Until the line containing "Click the Request to publish button" has been reproduced, keep reproducing each line of the material below exactly, starting with the first.

◇ ◇ ◇ ◇ ◇ ◇ ◇

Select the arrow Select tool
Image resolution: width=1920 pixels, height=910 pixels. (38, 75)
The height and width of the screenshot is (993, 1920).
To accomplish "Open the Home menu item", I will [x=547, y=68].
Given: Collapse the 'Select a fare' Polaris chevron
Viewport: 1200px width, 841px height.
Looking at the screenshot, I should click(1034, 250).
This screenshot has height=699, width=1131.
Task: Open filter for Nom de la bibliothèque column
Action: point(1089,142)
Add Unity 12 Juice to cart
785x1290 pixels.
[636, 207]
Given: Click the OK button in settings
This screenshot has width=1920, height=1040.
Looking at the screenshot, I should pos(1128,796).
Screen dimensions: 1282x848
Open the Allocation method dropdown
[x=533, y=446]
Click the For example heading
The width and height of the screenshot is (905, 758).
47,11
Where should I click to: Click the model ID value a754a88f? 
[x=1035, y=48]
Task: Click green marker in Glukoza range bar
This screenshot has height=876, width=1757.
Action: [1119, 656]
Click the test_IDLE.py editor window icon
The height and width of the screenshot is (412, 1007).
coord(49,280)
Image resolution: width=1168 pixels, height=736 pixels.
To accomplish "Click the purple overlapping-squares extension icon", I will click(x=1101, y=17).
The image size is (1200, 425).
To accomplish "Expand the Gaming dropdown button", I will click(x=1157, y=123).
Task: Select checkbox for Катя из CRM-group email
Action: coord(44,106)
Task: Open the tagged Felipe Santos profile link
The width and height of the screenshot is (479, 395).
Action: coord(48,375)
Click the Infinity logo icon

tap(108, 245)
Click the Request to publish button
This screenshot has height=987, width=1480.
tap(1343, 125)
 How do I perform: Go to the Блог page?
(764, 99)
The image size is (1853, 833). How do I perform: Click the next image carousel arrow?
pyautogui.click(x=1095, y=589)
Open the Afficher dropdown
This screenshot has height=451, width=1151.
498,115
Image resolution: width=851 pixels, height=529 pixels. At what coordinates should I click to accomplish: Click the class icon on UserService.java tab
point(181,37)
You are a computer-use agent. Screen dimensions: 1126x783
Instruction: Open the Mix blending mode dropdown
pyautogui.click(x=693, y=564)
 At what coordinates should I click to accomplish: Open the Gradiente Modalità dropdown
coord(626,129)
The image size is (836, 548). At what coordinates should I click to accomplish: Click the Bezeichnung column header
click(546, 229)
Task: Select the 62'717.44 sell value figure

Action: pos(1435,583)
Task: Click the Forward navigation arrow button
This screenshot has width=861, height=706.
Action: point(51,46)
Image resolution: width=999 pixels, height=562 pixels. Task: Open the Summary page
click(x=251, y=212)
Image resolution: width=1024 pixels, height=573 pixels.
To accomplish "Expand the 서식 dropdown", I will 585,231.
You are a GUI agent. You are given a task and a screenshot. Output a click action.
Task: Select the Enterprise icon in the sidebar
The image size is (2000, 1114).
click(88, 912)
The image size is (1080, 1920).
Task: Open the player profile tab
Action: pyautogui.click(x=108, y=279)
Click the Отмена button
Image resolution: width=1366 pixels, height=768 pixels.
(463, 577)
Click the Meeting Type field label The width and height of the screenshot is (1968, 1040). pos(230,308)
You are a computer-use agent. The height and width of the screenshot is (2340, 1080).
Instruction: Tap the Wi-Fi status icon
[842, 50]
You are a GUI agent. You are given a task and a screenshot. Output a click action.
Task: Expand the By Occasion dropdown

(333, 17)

◇ ◇ ◇ ◇ ◇ ◇ ◇

> TASK OUTPUT:
Select the arrow Select tool
Image resolution: width=1920 pixels, height=910 pixels. (38, 75)
The height and width of the screenshot is (993, 1920).
To accomplish "Open the Home menu item", I will [x=547, y=68].
Given: Collapse the 'Select a fare' Polaris chevron
Viewport: 1200px width, 841px height.
Looking at the screenshot, I should click(1034, 250).
This screenshot has height=699, width=1131.
Task: Open filter for Nom de la bibliothèque column
Action: point(1089,142)
Add Unity 12 Juice to cart
785x1290 pixels.
[636, 207]
Given: Click the OK button in settings
This screenshot has width=1920, height=1040.
Looking at the screenshot, I should pos(1128,796).
Screen dimensions: 1282x848
Open the Allocation method dropdown
[x=533, y=446]
Click the For example heading
The width and height of the screenshot is (905, 758).
47,11
Where should I click to: Click the model ID value a754a88f? 
[x=1035, y=48]
Task: Click green marker in Glukoza range bar
This screenshot has height=876, width=1757.
Action: [1119, 656]
Click the test_IDLE.py editor window icon
The height and width of the screenshot is (412, 1007).
coord(49,280)
Image resolution: width=1168 pixels, height=736 pixels.
To accomplish "Click the purple overlapping-squares extension icon", I will click(x=1101, y=17).
The image size is (1200, 425).
To accomplish "Expand the Gaming dropdown button", I will click(x=1157, y=123).
Task: Select checkbox for Катя из CRM-group email
Action: coord(44,106)
Task: Open the tagged Felipe Santos profile link
The width and height of the screenshot is (479, 395).
Action: coord(48,375)
Click the Infinity logo icon

tap(108, 245)
Click the Request to publish button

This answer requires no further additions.